Required action
Set down exactly the lines from the first line of the records through the line that contains "Given: Switch to the 법인 tab in top panel", and leave every picture out.

Listed entries
★ ★ ★ ★ ★

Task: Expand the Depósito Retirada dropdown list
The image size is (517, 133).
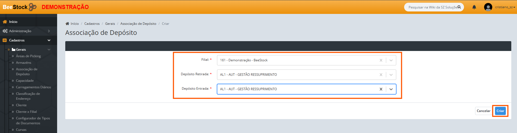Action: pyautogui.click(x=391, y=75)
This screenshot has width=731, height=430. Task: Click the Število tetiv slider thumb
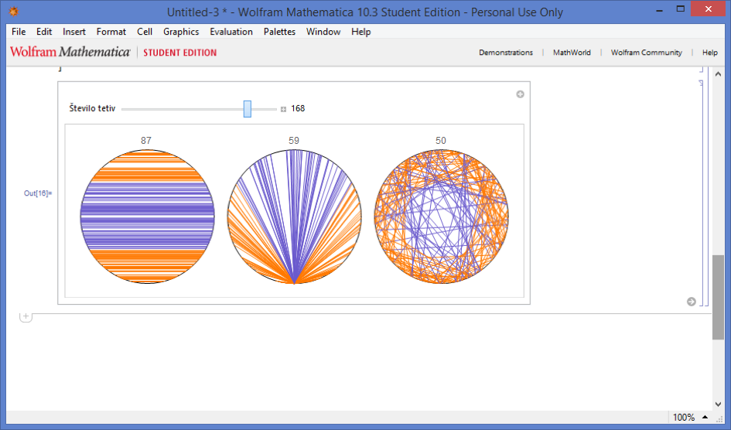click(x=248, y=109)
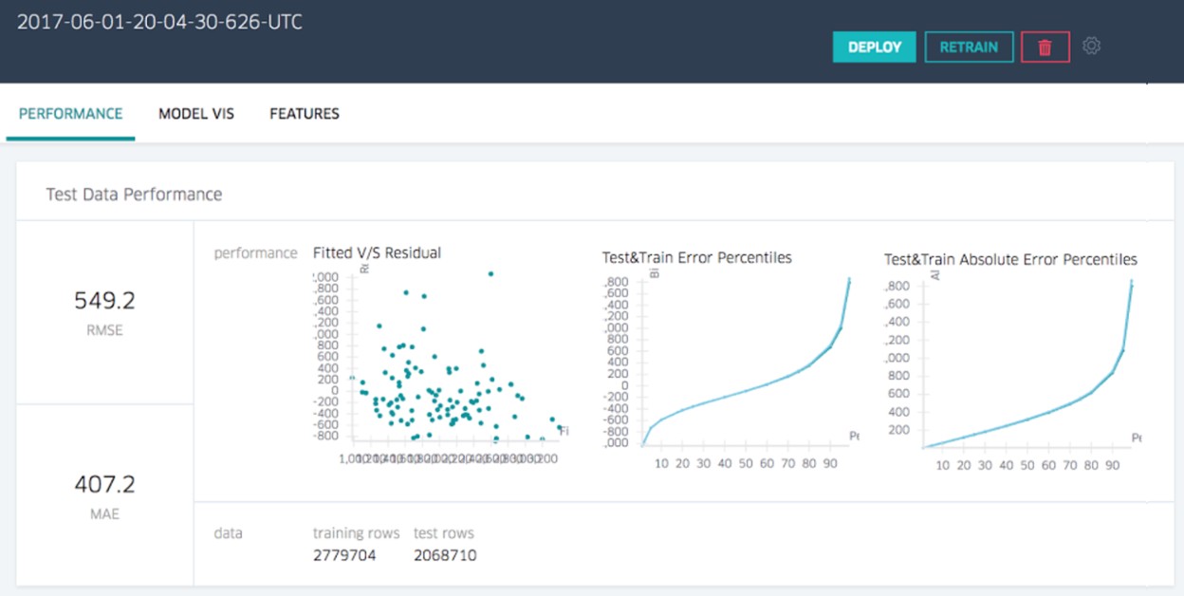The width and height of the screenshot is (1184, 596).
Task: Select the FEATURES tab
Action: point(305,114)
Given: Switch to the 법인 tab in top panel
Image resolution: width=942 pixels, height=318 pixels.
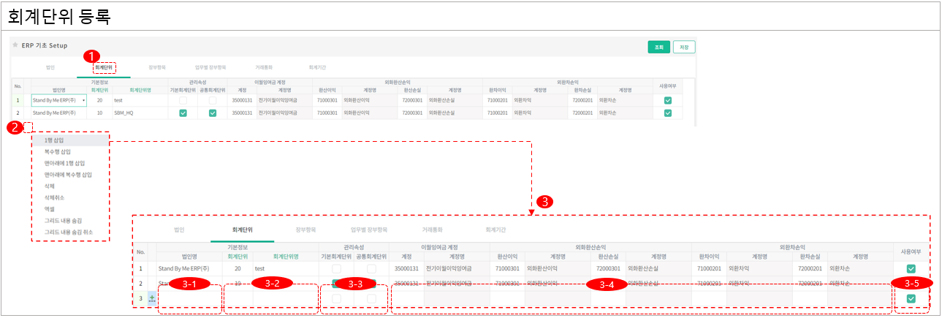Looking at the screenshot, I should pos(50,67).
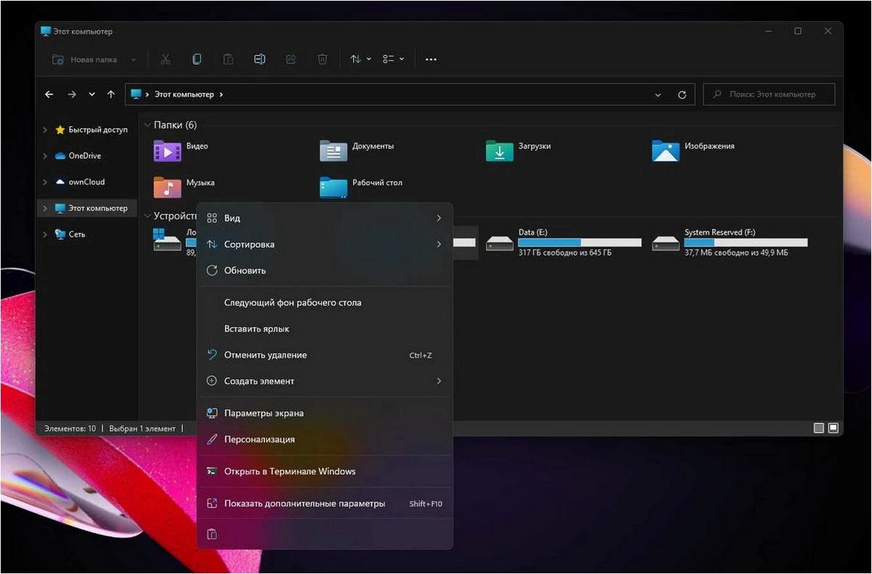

★ ★ ★ ★ ★

Written reply
Task: Expand the Depósito Retirada dropdown list
The image size is (517, 133).
Action: pyautogui.click(x=391, y=75)
This screenshot has width=731, height=430. Task: Click the Število tetiv slider thumb
click(x=248, y=109)
The width and height of the screenshot is (1184, 596).
Task: Select the FEATURES tab
Action: point(305,114)
Given: Switch to the 법인 tab in top panel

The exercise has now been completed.